• September 13, 2022
  • BY Eric Morse
  • no responses

Two Ways to Reject God


Read: Luke 15:11-32


At first glance, we think the villain of the story is the younger brother who squanders his life away, and the hero is the older brother who keeps his nose clean. But in the end, it’s the younger brother who is at home in his father’s loving embrace, and it’s the older brother standing outside, obstinately refusing his father’s invitation. Jesus is showing us there are actually two ways to reject God.


The first way to reject God is by being very bad. This is the path the younger brother takes. It’s the path of irreligion. He takes his life and all the good gifts his father gave him, and spends them on himself. He squanders his life away and ends up in the gutter. When we think of people who reject God, this is the picture we often imagine. It’s someone who stiff-arms God and goes off to find themselves, living life their own way and ending up in a world of misery.

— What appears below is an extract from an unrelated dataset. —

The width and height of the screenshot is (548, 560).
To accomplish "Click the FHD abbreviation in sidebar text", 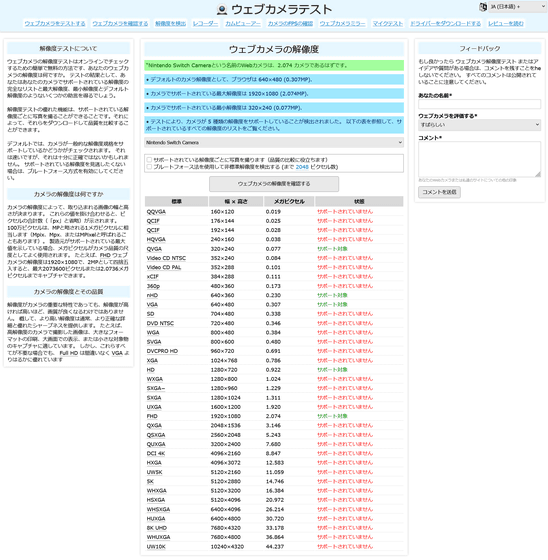I will 105,255.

And the good news is that when we “come to ourselves,” repent, and come home, the Father is waiting with open arms, ready to forgive and grace us with a welcome home party we can’t even imagine!


But there’s a second way to reject God, and it’s by being very good. It’s the path of religion. Even though the older brother never left home, at the end of the story we realize his heart has been far from home the whole time. He’s not been living as a son, but as a slave. He doesn’t have a loving relationship with the father. He’s bitter, angry, and entitled. He’s self-righteous to the core. He’s like the Pharisees in Jesus’ day. They tried to be good enough to earn God’s favor, and fooled themselves into thinking they’d done it. But no one is good enough: “None is righteous, no, not one” (Romans 3:10–11).


The only way to a relationship with our Heavenly Father is by grace. We need to be rescued! Older brothers reject God by holding on to their goodness to avoid the humiliation of being rescued. Religion like that is a self-salvation project and it breeds a heart of self-righteous pride. Older brothers must learn to repent of the self-righteous pride that lies beneath all their goodness and realize they too need the mercy, forgiveness, and grace of their Heavenly Father. The good news is that the Father pursues older brothers, and stands ready to forgive and extend grace with a welcome home party we can’t even imagine!


The younger brother teaches us that all the badness in the world can’t keep us from the grace and love of our Father. The older brother shows us that all the goodness in the world will never open the door to our Father’s house. And the earthly father shows us the heart of God whose grace relentlessly pursues His children, longing to welcome us back home.


Your Journey Reflection Questions:

  • Which son’s journey connects most closely with your own?
  • Which is harder to repent of: sin or self-righteousness?
  • What is your own experience of “coming home” to the Father?
  • In light of what you’ve learned today, what is your next step?